Monday, Jan. 16, 1956
POUJADE of the "POUJADISTS"
Born: Dec. 1, 1920, in Saint-Cere (pop. 2,547) in France's Massif Central, youngest of an architect's seven children. Baptized Pierre.
Early Life: Quit Roman Catholic parochial school at 16, worked as apprentice typographer, grape picker, stevedore, professional bicycle racer, played football. Briefly a member (at 13) of Jacques Doriot's Fascist Parti Populaire Francais.
World War II: Discharged from air force; after fall of France, fled to Spain, en route to North Africa to join Free French, was imprisoned for six months. Ill in Morocco, he was nursed by black-haired Yvette Ceva, Algiers-born daughter of a French colon, married her in 1943 (they now have four children). They moved to England, where Pierre trained with the R.A.F.

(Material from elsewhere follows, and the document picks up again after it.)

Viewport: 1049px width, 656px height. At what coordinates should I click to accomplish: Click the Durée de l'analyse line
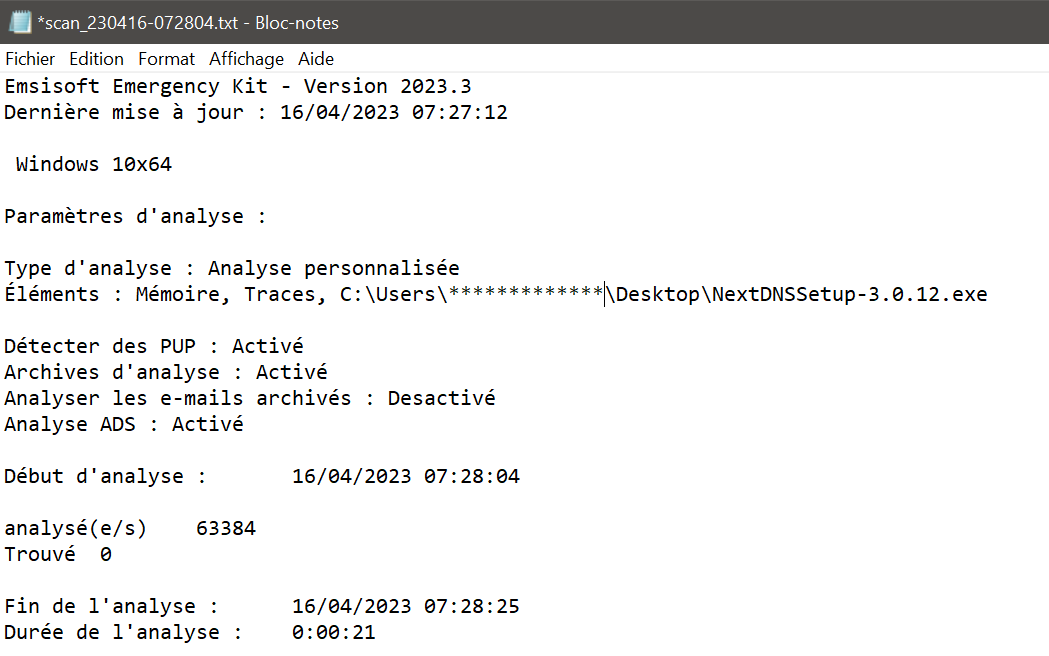pyautogui.click(x=189, y=632)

Tke Struggle: Back in Saint-Cere the Poujades set up a small book-and-stationery shop, scraped along on sales of tourist postcards. Elected to municipal council on a Gaullist ticket, Poujade developed a gift for homespun speechmaking.
Tke Movement: In July 1953, some 30 Saint-Cere merchants, notified that the tax inspector was about to examine their books, appealed to Councilor Poujade, who formed a committee that threw out the tax inspectors, later organized resistance against the police. ("I cheat on my taxes. I always have. I couldn't get by otherwise.") Poujade formed the Union for the Defense of Shopkeepers and Artisans, which quickly spread throughout France. In March last year, heading a national movement of 800,000 supporters, he called a taxpayers' strike, took his fight for fiscal reform to the National Assembly, where he sat in the gallery brazenly directing the debate, won concessions from Premier Faure's government (TIME, April 11). Setting up headquarters in a villa near
Paris, he enlarged his campaign into a general attack on French political institutions.
Poujadisms (uttered genially, sentences punctuated with roars of laughter): "We want to put new blood into our Republican institutions. You wouldn't have to blow very hard right now to overturn them ... If France had been governed by an honest group of men, this movement would not exist today ... I would like to shoot everyone who has not informed the country about the financial situation . . . We should follow Portugal's example and practice a vigilant type of nationalism . . . Call me a Fascist if you like--after all, they had some good ideas."
Tke Oath: Picking candidates for election to the National Assembly, Poujade made them take an oath, "If I am elected I solemnly promise never to take a position on an issue which has not been approved by the Central National Committee. If I betray this oath I promise to submit my physical and moral person to the punishments reserved for traitors."
Tke Program: "My boys are in!" shouted a gleeful Poujade last week. He himself did not run for office. At his headquarters villa, he said that the first order of business should be the convocation of Etats Generaux, a throwback to the ancien regime before the French Revolution, when the clergy, the nobility and the lower classes were the three estates who met to advise the King. "They will be formed by delegates of different social classes ... I hope that the government itself will convoke them. I am not so naive as to believe that it will be easy to do. In any case, the Assembly must announce its intentions very quickly. If not, it will collapse." Presumably, the Etats Generaux would then abolish the National Assembly and rule in its stead--though Poujade is characteristically vague about details.